Tuesday, January 12, 2010

What Will the New Decade Mean for Higher Education?

As the clock struck midnight and the ball dropped in Times Square, I realized that we had passed an important decade and were entering an even more important one. The ten years from 2000-2009 brought immense change to the world: the 9/11 attack on the world trade center, the wars in Iraq and Afghanistan, the global meltdown, and an era of massive borrowing and foreclosures.

Bush gave way to Obama. China and India rose as major players on the world scene. The household phone gave way to cellular. In technology, we had social networks bloom with Twitter, Facebook, MySpace, LinkedIn, and many more. The iPhone, Google Maps, MP3 players, the Wii player, Bluetooth, BlueRay, GPS units on phones and in cars, the Kindle, and eBooks. And, of course, we had Avatar demonstrating the 3-D and simulation technology that will be commonplace in future films.

But how has education changed in the past decade? For the most part, very little. Most teaching still takes place in a classroom with a chalkboard or whiteboard. Teachers and faculty augment lectures with multimedia in their classroom, with PowerPoint presentations and some video. Software for instruction and labs has grown in many fields. Increasingly, faculty are using hybrid and online formats as a regular part of teaching. Expect this to grow even more in the coming decade.

In the next decade, more books (including textbooks) will be read online than on your lap. HD televisions will give way to 3-D TVs. Holographic displays will be used in science and simulation. Most cell phones will have HD projectors and two-way video conferencing. Cars and phones will read your email to you. And, by 2020, new developments in technology, expansion of high speed networks, and dropping prices will make video conferencing available in most K-12 and higher education classrooms.

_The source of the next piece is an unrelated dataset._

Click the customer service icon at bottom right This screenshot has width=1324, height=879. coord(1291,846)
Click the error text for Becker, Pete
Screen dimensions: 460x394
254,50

What will be the Major Trends by 2020 in Higher Education:

1. A Massive Growth in Online Education: The Sloan Foundation projects that online learning will pass face-to-face classroom instruction by 2015. The Chronicle for Higher Education projects that by 2020 as much as 60% of all college credit hours earned will be online. The learner will be able to pick from a variety of courses online to select the most convenient time or format and as needed.

**By 2015, expect to see most classes and most degrees available 24/7 online to laptops, phones, and TVs.

**Several universities already offer free lectures and conferences online. Expect this to grow, with more people watching and learning.

2. Integration of Life and Learning: Education will take place less and less in the classroom. Businesses will encourage employees to take courses to upgrade skills on an as-needed basis, with many courses being received on-site. Education will become more learner-centered and learner-initiated. Life-long learning will increasingly become a reality. Students will be encouraged to use the tools of the internet, social networking, and new technologies to explore learning and to find new sources of data. But, they will also be encouraged to log-off and get engaged in the communities they live in or to visit other countries.

**Just-in-time learning will become common place with learners seeking out knowledge, courses, certificates, and degrees as needed.

**Expect internships, co-ops, and service learning to grow and increasingly to be required for graduation.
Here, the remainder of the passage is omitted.